What is SIEM? How to choose the right one for your business

Security information and event management (SIEM) software uses log and event data to help track and identify breaches. Parsing event logs and monitoring security events isn’t the sexiest job in the information security world but in an industry increasingly driven by automation and AI, deep contextual data is a foundational component in a modern security stack.

A well-deployed SIEM system not only captures system events into a single searchable system, but adds value by categorizing, prioritizing, and correlating events to streamline the analysis process and float critical events to the top for instantaneous visibility and response. This visibility can be further enhanced in a mature SIEM into automatic alerts sent to response teams or even automated actions to be taken as an initial response.

How does SIEM work?

Most modern computing systems (network devices, operating systems, applications, containers, cloud services, etc.) feature event logs that contain information with varying levels of criticality. These event logs are useful for monitoring security, application performance, or even just troubleshooting a misbehaving system.

These event logs and other system data need to be exported from systems into the SIEM platform. This can be achieved by SIEM agents — programs running on various systems that analyze and export the data into the SIEM; alternately many SIEM systems offer plugins to enable direct integration with common solutions or standards-based methods to gather these logs.

Which option you take will depend on your network topography and bandwidth capabilities, as well as the types of systems you need to get logs from. The amount of data transmitted and processing power necessary at the end points can degrade the performance of your systems or network if you don’t implement things carefully; SIEM agents at the edge can relieve some of that burden by automatically parsing out some data before even sending it over the network. At any rate, you’ll want to ensure that your entire infrastructure is instrumented for SIEM, both on-prem and in the cloud.

Obviously, the amount of data generated by this SIEM instrumentation is huge, more than your staff could possibly parse through. The primary value delivered by SIEM suites is that they apply data analysis to make sure that only useful information gets delivered to your security operations center. These platforms use correlation engines to attempt to connect disparate log entries or other signals that don’t seem worrisome on their own but taken together can spell trouble. These engines, combined with the specific artificial intelligence and machine learning techniques used to sniff out attacks, are what various SIEM vendors use to differentiate their offerings from one another.
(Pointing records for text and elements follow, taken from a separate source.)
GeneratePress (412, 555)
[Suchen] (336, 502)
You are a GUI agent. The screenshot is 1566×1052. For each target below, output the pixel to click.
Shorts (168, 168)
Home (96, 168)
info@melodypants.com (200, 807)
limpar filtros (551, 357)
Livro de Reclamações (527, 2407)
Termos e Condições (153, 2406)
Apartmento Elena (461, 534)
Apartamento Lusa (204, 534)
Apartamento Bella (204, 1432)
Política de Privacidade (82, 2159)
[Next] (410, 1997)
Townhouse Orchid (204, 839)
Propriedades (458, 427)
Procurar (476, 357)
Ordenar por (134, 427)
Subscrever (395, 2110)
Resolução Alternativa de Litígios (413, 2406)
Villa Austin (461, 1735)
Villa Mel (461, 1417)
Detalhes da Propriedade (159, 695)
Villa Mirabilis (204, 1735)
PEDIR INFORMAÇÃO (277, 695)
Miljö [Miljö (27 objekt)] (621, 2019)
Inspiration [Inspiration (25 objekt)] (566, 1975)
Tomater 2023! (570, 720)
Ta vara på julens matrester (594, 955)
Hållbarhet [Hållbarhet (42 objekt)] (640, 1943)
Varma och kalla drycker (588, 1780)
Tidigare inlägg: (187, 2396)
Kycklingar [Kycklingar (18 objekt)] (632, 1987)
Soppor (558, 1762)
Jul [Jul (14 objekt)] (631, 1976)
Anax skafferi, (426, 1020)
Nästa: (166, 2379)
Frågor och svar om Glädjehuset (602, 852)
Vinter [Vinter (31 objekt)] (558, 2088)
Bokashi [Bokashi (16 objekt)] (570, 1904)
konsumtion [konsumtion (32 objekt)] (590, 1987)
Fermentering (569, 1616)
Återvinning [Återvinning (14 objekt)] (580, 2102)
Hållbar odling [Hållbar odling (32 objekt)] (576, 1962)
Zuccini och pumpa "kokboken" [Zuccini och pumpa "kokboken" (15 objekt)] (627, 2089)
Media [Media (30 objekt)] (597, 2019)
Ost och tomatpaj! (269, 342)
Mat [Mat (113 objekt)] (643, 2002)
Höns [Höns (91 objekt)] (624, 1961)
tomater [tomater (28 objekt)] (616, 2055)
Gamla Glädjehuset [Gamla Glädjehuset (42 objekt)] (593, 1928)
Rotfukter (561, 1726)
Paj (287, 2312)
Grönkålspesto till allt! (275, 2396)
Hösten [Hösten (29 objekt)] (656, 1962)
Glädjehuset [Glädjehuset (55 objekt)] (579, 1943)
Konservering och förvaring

SIEM tools also draw information from threat intelligence feeds — updated feeds of data about new forms of malware and the latest advanced persistent threats. These threat intelligence feeds can enable the SIEM to identify known patterns that indicate malicious behavior. Some of these feeds are maintained by the SIEM vendors, but others are open source or internally maintained by security teams at large organizations, and some SIEM platforms allow you to use your favorites. Other customization options include the ability to tightly integrate your SIEM platform with specific security tools.

Many businesses initially embraced SIEM for its ability to aid regulatory compliance; that’s still an important role for these tools, and many platforms have built-in capabilities that are focused on ensuring and documenting your compliance with various laws and standards. And finally, some SIEM platforms also incorporate SOAR capabilities, which can partially or fully automate responses to the threats they detect.